▶ **Exercise details**: The word "agent" may appear in some of the lines below. State how many lines contain it, and write only that number.

▶ **Records to use**:
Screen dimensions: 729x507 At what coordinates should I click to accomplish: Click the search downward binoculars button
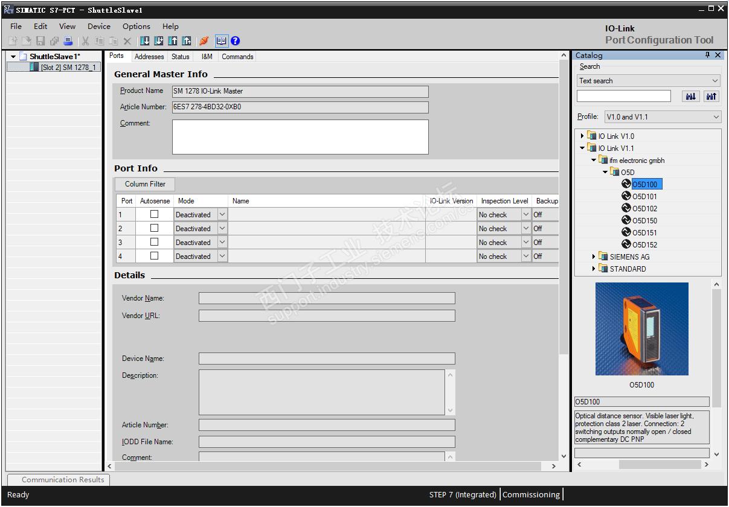point(690,97)
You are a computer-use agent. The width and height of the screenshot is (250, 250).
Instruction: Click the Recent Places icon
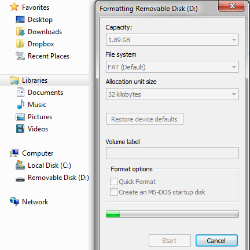coord(20,56)
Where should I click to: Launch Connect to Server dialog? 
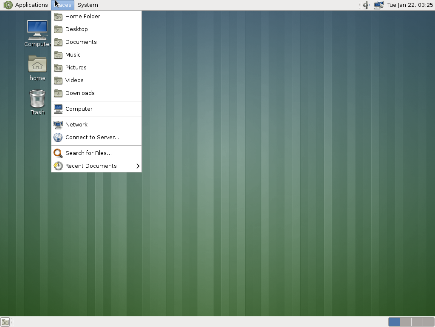tap(92, 137)
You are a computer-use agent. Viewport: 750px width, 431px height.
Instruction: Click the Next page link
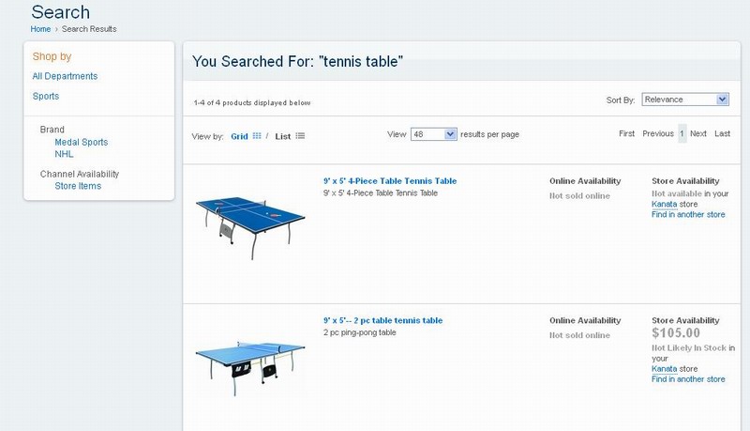coord(698,134)
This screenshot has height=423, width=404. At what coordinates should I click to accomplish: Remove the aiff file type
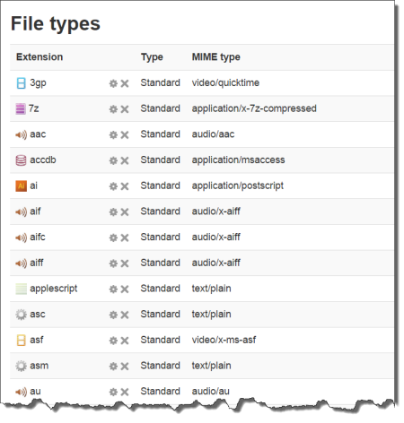(125, 263)
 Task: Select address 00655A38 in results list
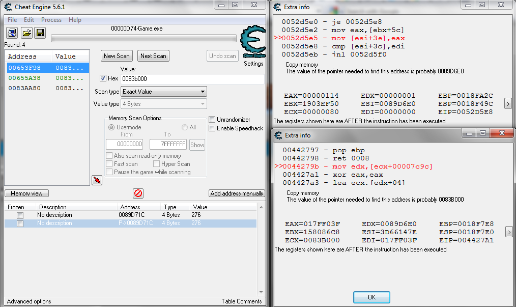click(x=24, y=78)
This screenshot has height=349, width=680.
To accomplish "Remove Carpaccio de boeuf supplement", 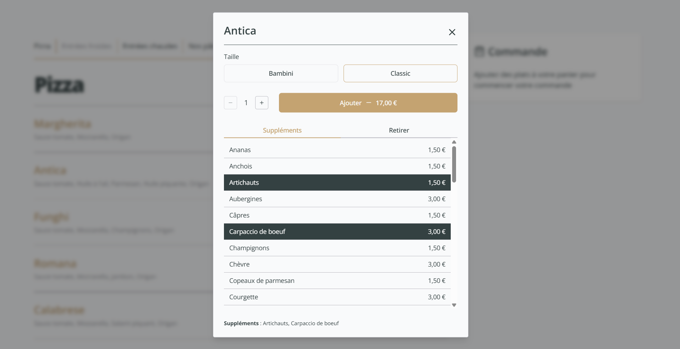I will click(x=337, y=232).
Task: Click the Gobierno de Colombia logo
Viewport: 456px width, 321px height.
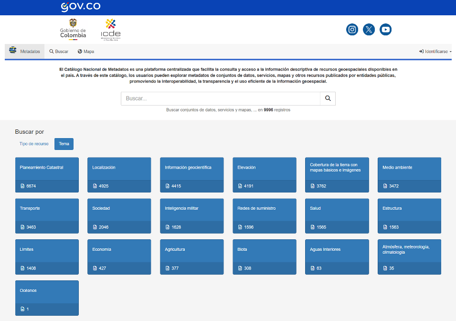Action: (x=73, y=29)
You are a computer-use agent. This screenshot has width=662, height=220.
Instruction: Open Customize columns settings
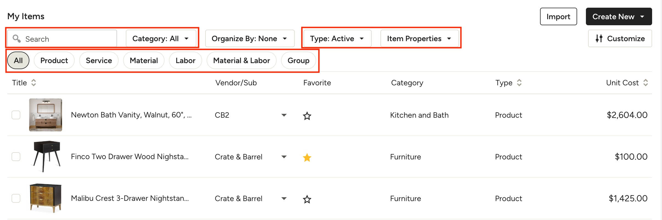point(620,39)
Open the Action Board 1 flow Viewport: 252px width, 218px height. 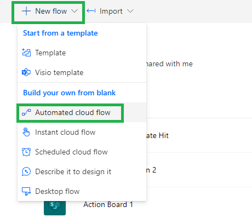pos(108,204)
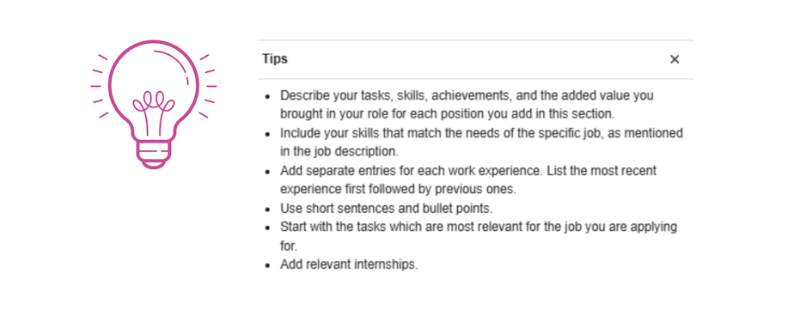Click the "experience first followed by previous ones" line
This screenshot has width=812, height=334.
click(398, 189)
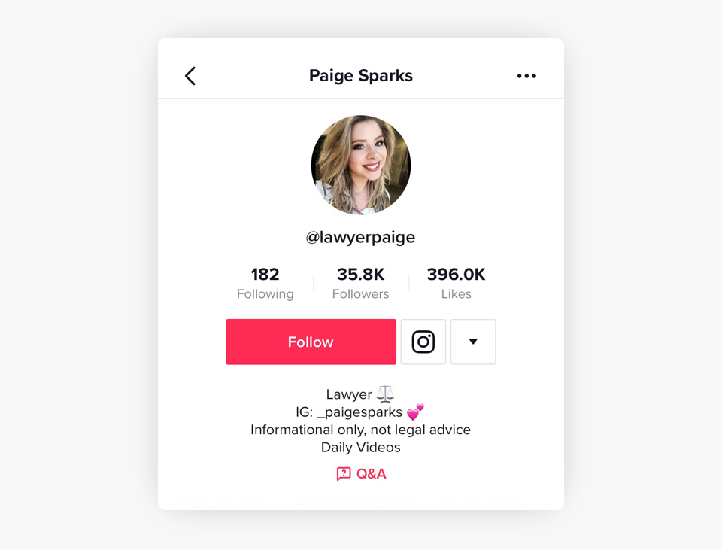Click the 396.0K likes count
This screenshot has height=550, width=722.
click(x=456, y=275)
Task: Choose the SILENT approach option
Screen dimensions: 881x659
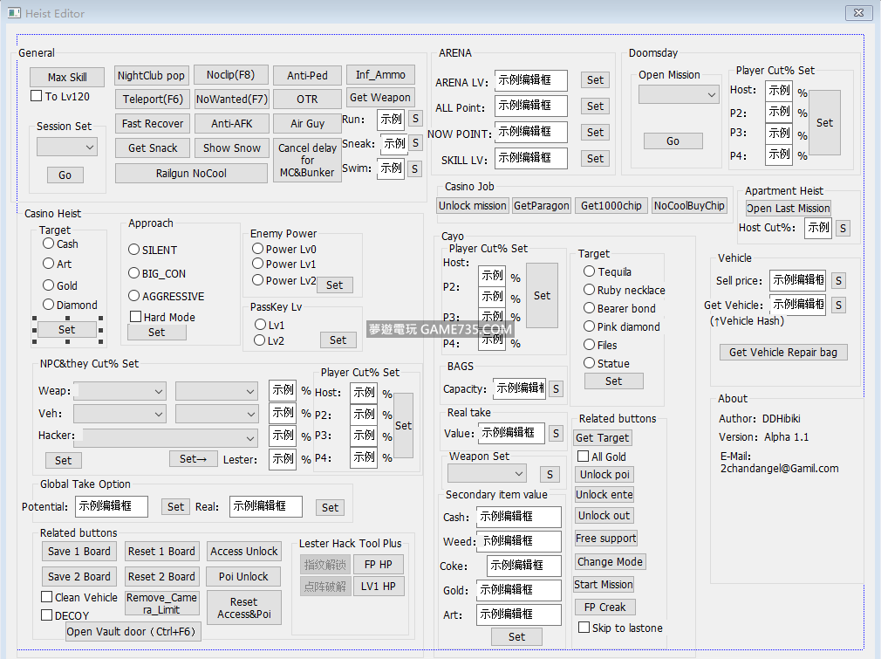Action: click(x=134, y=250)
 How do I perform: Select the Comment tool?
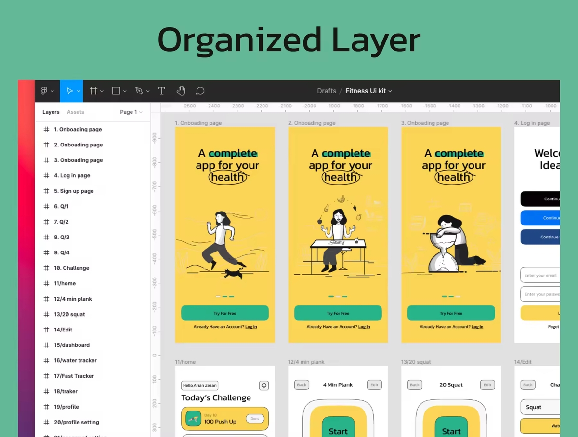click(x=200, y=91)
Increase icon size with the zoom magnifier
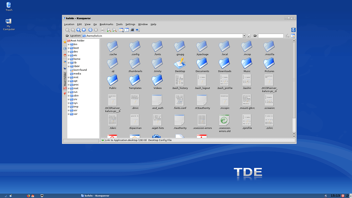This screenshot has height=198, width=352. click(x=108, y=30)
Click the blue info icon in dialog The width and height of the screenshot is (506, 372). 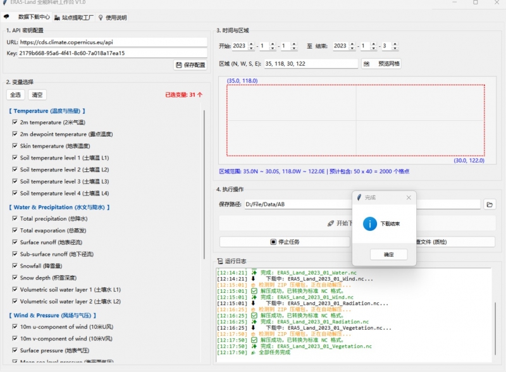370,224
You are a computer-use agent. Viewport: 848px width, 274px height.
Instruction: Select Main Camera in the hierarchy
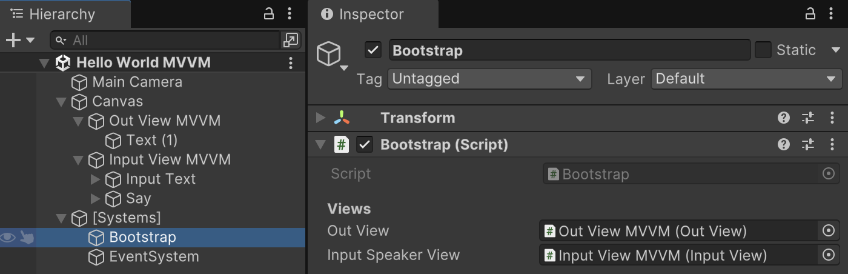click(x=136, y=82)
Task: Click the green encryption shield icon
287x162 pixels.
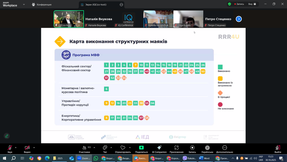Action: pyautogui.click(x=230, y=4)
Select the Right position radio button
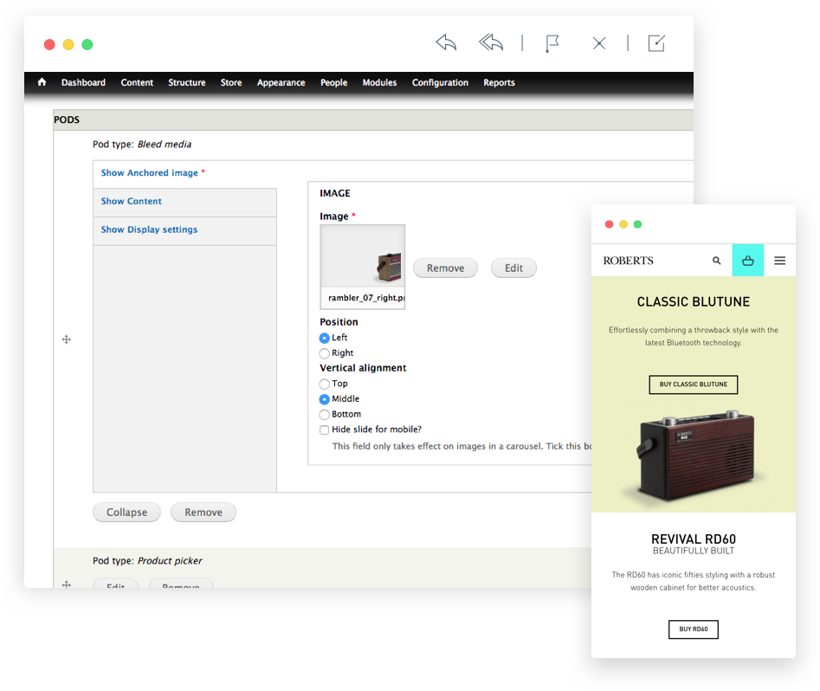Screen dimensions: 820x691 pyautogui.click(x=325, y=353)
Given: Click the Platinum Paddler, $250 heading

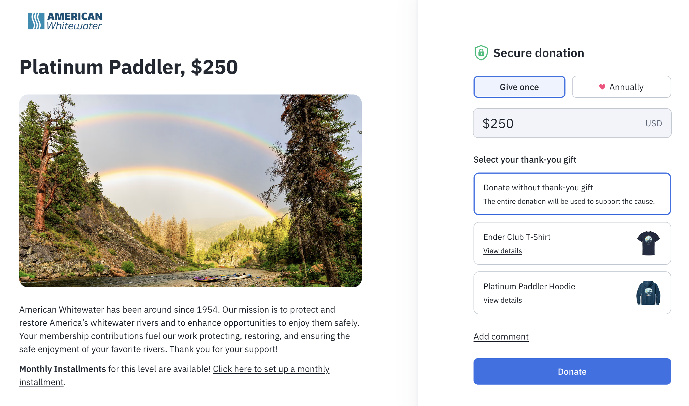Looking at the screenshot, I should tap(128, 67).
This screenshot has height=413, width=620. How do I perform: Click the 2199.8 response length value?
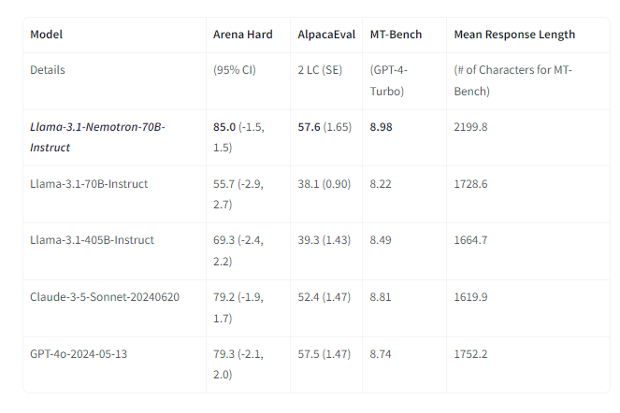(470, 126)
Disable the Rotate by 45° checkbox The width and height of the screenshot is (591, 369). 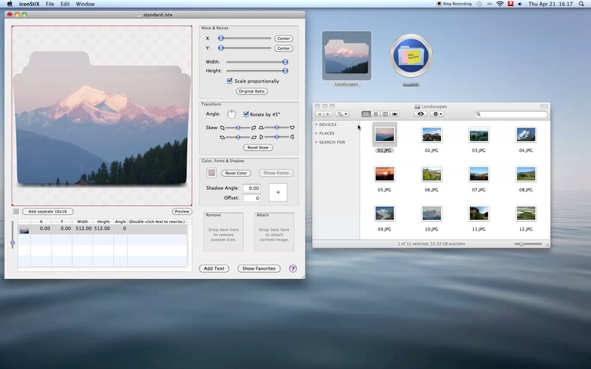[245, 114]
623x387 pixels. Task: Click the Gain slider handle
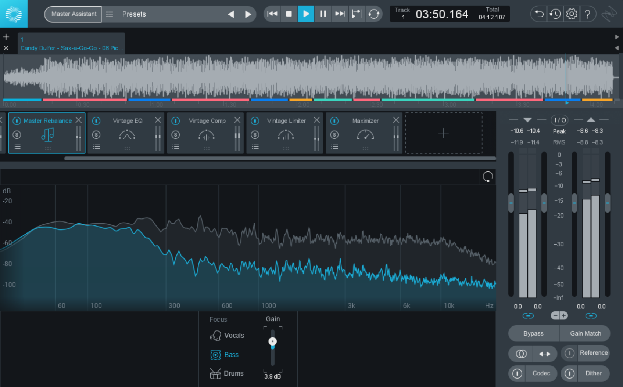(272, 341)
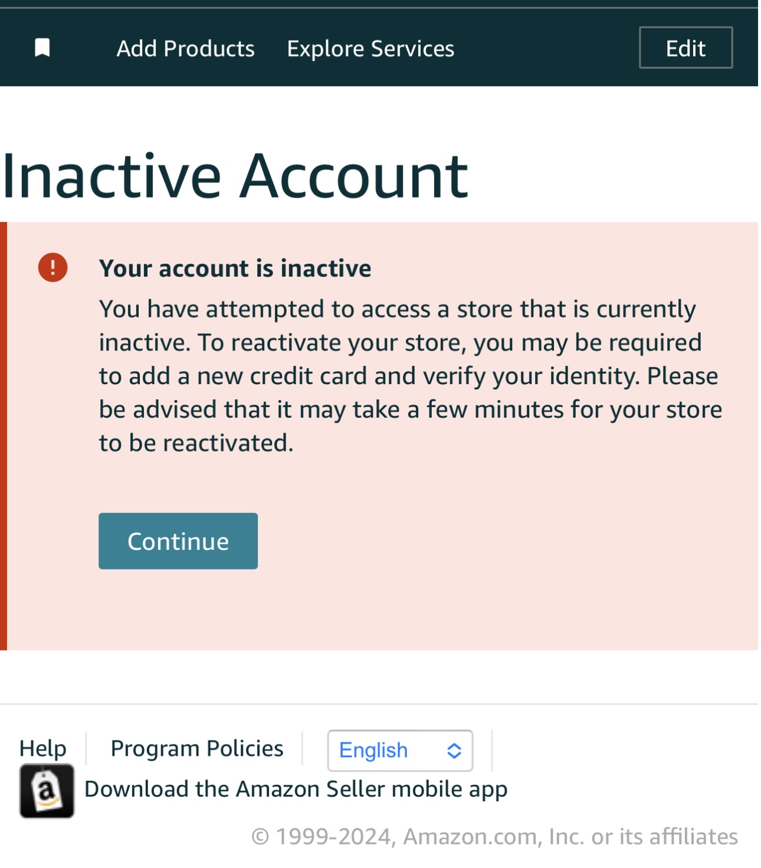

▶ **Completed task**: 4